On a recent episode of the mindbodygreen podcast, she laid out her approach to aging not as a slow decline, but as a time to build strength, clarity, and resilience.

In her new book Unbreakable, Wright introduces what she calls the “Six Time Bombs of Aging,” the biological processes that quietly erode our vitality. But they can be addressed, and even reversed, with the right tools.

The science of aging well

According to Wright, aging isn’t about the number of candles on your cake; it’s about what’s happening at the cellular level. Processes like mitochondrial decline, chronic inflammation, telomere shortening, and the accumulation of senescent cells can accelerate aging if left unchecked. But they’re not inevitable.

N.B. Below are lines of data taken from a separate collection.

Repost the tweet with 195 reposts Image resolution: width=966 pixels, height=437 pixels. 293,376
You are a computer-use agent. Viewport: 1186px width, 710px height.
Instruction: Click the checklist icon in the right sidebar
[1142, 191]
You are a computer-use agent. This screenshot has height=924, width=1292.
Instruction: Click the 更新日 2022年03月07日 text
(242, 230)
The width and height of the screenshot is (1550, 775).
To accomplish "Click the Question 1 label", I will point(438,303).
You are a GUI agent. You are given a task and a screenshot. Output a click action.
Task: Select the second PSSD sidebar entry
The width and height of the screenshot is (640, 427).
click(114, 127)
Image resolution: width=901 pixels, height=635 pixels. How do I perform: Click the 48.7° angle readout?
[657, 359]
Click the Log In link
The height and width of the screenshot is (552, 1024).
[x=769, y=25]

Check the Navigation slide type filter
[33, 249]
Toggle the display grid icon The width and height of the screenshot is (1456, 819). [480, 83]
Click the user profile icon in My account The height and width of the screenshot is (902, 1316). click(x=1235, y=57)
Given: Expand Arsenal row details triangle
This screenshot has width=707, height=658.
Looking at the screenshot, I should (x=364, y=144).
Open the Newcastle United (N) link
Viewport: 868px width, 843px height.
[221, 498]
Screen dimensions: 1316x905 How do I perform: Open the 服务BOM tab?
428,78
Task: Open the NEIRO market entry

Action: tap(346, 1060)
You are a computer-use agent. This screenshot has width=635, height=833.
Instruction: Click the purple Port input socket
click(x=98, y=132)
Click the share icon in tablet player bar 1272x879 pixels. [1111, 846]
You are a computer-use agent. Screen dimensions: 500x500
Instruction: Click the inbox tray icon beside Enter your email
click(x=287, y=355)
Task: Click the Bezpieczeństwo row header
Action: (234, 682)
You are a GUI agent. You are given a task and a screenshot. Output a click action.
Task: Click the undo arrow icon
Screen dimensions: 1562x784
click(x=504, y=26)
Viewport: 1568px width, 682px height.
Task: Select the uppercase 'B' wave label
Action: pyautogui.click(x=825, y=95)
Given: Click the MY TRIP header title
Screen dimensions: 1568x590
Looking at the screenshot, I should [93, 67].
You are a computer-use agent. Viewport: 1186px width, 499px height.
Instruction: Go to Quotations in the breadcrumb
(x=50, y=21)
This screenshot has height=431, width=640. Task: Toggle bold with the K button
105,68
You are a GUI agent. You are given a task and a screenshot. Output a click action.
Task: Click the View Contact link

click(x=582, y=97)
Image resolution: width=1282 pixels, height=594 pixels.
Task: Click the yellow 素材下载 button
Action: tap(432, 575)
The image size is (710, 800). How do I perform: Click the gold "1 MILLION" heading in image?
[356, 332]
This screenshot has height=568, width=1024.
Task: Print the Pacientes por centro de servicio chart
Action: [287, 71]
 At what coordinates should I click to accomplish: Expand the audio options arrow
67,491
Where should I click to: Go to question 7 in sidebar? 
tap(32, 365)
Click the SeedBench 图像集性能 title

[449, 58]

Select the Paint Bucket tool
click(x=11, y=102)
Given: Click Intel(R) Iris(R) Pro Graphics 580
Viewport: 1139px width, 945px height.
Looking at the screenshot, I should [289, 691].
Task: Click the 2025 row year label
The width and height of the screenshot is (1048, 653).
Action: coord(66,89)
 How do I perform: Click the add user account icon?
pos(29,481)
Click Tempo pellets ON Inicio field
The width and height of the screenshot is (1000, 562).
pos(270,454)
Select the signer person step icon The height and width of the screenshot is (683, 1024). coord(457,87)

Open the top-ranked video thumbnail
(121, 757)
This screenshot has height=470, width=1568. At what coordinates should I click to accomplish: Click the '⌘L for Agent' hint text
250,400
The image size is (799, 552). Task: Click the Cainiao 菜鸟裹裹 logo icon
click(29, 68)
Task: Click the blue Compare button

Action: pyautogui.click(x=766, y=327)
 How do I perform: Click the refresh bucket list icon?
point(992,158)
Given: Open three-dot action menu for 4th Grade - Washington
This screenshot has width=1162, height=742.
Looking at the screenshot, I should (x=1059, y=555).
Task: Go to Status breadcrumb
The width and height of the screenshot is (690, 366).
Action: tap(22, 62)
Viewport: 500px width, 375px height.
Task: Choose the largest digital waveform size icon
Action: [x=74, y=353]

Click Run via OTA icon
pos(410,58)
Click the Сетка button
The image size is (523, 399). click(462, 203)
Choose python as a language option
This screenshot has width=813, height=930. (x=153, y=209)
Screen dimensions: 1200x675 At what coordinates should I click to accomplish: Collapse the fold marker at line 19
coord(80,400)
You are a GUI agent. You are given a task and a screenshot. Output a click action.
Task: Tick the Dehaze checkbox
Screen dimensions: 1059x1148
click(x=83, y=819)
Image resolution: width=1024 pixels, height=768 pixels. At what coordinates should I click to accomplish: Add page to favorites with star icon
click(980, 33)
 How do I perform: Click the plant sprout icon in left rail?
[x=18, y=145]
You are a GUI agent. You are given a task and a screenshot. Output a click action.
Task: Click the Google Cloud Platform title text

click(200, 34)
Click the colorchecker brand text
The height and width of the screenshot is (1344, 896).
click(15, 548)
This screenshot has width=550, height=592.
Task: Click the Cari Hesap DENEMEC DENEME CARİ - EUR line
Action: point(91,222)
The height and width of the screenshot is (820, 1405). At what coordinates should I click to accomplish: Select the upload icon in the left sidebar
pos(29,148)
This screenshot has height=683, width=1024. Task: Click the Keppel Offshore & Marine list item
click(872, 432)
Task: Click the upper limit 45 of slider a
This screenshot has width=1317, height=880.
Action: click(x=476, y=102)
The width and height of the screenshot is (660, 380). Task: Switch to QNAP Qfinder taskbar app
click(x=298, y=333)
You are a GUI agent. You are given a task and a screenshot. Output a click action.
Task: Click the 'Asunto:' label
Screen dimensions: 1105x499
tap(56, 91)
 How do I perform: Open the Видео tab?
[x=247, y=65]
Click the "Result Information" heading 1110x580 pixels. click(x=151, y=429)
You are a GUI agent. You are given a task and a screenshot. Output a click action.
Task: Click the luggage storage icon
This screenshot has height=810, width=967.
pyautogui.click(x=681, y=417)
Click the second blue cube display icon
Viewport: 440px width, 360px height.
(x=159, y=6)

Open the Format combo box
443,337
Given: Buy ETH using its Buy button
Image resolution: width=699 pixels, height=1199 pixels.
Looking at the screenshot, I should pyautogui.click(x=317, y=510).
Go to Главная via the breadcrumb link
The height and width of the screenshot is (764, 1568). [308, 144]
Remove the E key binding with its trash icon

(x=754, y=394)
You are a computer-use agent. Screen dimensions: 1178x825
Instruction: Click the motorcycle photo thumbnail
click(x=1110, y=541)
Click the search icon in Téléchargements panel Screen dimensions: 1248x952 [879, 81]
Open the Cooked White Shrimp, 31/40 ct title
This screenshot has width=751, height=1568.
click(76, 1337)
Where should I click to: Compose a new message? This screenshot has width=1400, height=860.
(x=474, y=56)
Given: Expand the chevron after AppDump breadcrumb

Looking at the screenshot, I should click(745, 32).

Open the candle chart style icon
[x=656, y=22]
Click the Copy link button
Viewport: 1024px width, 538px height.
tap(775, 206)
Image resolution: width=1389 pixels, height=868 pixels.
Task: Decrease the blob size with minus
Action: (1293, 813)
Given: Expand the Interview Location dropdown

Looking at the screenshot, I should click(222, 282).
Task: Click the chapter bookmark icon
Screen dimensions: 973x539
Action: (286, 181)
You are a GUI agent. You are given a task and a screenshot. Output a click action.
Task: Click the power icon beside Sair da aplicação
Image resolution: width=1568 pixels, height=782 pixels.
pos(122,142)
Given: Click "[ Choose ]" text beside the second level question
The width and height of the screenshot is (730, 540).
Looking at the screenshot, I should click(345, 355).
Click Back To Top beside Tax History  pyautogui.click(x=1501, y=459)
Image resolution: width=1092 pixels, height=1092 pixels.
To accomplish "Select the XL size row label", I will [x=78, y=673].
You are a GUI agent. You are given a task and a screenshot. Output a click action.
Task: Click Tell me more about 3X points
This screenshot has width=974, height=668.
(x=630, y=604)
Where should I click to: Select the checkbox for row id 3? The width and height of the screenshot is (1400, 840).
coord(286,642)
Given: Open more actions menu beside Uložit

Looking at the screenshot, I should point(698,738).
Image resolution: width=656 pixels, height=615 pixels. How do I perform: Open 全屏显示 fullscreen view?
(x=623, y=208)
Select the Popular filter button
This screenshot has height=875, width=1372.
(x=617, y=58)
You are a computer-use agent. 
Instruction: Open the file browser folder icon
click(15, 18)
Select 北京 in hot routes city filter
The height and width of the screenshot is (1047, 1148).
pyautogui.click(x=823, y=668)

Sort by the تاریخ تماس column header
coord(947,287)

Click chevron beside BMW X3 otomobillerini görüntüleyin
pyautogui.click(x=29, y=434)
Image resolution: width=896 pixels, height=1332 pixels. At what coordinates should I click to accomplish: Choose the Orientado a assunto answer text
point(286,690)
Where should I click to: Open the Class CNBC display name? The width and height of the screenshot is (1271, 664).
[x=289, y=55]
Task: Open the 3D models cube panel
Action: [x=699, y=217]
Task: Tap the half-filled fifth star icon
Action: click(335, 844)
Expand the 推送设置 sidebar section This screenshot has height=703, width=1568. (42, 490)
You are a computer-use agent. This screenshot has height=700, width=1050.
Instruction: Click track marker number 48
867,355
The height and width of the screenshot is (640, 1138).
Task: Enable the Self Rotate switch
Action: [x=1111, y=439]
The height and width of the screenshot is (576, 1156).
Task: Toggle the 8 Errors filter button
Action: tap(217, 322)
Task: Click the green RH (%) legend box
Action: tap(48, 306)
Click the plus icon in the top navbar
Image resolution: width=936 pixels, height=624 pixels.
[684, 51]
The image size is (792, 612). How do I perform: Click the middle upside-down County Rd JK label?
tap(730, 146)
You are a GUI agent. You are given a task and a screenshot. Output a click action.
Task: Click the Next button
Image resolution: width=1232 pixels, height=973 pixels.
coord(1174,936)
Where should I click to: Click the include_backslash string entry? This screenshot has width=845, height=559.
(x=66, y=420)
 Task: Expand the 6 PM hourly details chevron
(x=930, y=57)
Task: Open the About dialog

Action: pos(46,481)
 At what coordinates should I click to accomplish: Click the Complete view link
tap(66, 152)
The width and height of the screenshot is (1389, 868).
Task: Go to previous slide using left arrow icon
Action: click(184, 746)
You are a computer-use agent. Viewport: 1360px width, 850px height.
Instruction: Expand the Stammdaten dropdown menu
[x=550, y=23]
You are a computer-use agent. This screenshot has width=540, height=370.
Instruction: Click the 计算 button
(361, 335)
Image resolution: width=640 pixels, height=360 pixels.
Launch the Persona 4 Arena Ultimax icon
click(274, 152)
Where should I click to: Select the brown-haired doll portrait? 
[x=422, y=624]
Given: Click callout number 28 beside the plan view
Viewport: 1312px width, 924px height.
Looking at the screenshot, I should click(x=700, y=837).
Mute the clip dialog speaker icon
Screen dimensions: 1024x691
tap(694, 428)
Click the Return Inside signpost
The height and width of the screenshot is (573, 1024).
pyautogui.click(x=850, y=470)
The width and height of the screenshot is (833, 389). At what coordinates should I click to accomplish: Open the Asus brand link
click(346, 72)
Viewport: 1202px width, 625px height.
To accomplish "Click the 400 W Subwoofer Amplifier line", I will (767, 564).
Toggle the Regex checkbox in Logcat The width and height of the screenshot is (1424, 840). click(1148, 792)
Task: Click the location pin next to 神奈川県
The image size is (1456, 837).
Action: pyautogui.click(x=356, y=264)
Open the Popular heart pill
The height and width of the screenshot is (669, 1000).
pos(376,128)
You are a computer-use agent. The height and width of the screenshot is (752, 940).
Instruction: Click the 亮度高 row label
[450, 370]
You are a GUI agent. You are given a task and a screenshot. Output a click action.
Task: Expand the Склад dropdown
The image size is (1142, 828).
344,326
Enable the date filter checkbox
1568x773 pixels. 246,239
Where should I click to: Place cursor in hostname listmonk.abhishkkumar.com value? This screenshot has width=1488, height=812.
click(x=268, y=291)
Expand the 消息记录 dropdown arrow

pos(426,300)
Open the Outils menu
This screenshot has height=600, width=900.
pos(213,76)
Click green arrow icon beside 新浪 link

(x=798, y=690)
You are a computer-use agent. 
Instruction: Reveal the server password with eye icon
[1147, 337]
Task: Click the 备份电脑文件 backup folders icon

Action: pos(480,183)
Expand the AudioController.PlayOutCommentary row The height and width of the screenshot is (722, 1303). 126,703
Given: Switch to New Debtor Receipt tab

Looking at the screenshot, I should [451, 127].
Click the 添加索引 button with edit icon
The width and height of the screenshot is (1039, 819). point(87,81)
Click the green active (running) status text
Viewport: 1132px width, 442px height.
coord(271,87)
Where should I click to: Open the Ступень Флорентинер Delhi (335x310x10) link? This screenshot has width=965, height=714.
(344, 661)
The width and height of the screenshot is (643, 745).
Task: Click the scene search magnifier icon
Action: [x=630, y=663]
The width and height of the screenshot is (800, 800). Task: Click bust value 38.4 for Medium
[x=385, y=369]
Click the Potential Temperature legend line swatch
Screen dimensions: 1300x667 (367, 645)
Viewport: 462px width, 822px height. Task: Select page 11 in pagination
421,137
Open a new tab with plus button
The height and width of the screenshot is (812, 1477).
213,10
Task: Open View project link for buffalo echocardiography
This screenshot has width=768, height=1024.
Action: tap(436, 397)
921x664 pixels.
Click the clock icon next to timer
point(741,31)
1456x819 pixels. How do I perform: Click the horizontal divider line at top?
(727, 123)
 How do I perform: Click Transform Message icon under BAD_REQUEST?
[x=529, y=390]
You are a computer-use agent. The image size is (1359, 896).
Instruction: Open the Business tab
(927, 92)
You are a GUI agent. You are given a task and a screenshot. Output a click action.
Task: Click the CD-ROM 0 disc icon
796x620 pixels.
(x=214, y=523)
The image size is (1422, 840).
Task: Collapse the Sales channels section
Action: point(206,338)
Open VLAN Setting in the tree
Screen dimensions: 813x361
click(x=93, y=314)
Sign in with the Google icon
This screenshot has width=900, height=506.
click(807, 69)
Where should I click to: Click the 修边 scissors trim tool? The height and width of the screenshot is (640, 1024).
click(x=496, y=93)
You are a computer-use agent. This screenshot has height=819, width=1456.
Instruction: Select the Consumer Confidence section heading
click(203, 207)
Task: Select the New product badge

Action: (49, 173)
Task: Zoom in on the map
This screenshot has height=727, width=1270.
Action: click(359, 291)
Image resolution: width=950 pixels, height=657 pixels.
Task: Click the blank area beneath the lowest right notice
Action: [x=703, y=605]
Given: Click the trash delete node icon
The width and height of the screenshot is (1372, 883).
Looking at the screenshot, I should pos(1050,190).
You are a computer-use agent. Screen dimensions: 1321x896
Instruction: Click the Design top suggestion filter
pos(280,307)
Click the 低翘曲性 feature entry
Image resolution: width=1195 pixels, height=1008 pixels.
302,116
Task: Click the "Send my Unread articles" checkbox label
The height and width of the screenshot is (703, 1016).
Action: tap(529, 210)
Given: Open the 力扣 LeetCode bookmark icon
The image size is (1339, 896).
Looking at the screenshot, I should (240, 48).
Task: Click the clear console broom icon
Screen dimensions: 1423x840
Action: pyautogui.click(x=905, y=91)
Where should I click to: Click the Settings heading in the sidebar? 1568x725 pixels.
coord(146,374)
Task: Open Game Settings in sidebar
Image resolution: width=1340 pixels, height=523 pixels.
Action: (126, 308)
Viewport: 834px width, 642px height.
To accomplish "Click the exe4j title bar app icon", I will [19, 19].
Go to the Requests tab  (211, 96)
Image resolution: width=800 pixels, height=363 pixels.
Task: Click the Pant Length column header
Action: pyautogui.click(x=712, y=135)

The key, she says, is to get in front of them by building both mental and physical resilience.

Start with your mindset

According to Wright, the foundation of longevity is mindset.

“Old is not for sissies,” she says with a laugh. “We have to build the mental resilience to know what we value and what we want our [life] to look like.” 

That mental strength, what she calls “heartiness,” comes down to three things: taking control, committing to the long game, and seeing challenges as opportunities instead of setbacks.

The longevity trifecta

From there, Wright focuses on the trifecta of aging well: muscle, bone, and brain. And they’re more connected than most of us realize.

Muscle isn’t just for aesthetics; it’s a metabolic organ that communicates with your bones and brain. Bone tissue, for example, releases osteocalcin, a hormone that stimulates the brain to produce BDNF (brain-derived neurotrophic factor), which supports cognitive health. So when you’re lifting weights, you’re not just building strength—you’re building a sharper, more resilient brain.

Wright’s daily longevity essentials

Wright is a wealth of knowledge when it comes to optimizing long-term health. While we covered a wide range of topics in our conversation, from the importance of protein to maintaining mobility as we age, these are a few of the go-to practices she personally prioritizes right now. 

They're not the only essentials, but they offer a snapshot of how she stays strong, energized, and mentally sharp for the long haul.

1. Lift heavy (& to failure)

This one’s non-negotiable. “If you’re still using mamby-pamby pink weights, stop,” she says. Wright recommends investing in a trainer to learn proper form and push yourself safely. Lifting to failure helps preserve muscle mass, support hormones, and protect bones as we age.

2. Use creatine strategically

Wright takes 10 grams of creatine daily. While 5 grams has long been considered sufficient for muscle support, emerging research suggests that higher doses may offer additional benefits, especially for women and older adults. 

Beyond preserving lean muscle and aiding recovery, creatine supports cognitive function, memory, and mood by fueling brain energy metabolism. It also plays a role in bone health by strengthening the muscle-bone connection, making it a smart tool for healthy aging.

3. Eat fiber-rich carbs & balance your blood sugar

After experimenting with low-carb eating, Wright realized her energy and recovery suffered. Now, she focuses on quality carbohydrates like sweet potatoes, grains, and sourdough bread, which she pairs with fat, protein, and fiber to support blood sugar stability and fuel her workouts without spiking insulin or triggering inflammation.

4. Track your data

 From continuous glucose monitors to sleep trackers and NAD+ testing, Wright believes in measuring what matters. “You have to know if what you’re doing is actually working,” she says. Tracking gives you insight into your unique biology and helps personalize your approach.

5. Train your foot speed (& don’t forget your toes)

Falls are one of the most dangerous threats to longevity, so Wright trains her body to prevent them. That means building type II muscle fibers through foot drills, calf raises, balance work, and even towel scrunches to keep toes strong and reactive.

The takeaway

Aging isn’t something to fear; it’s something to train for. With the right mindset, muscle, and metabolic strategies, getting older becomes a chance to step into your strongest, sharpest, most resilient self.

“You can make change at every age,” Wright reminds us. “But the sooner you start, the more powerful your trajectory will be.”

So start now. Pick up the weights. Know your numbers. And most importantly, redefine what aging looks like—for yourself and the generations watching you.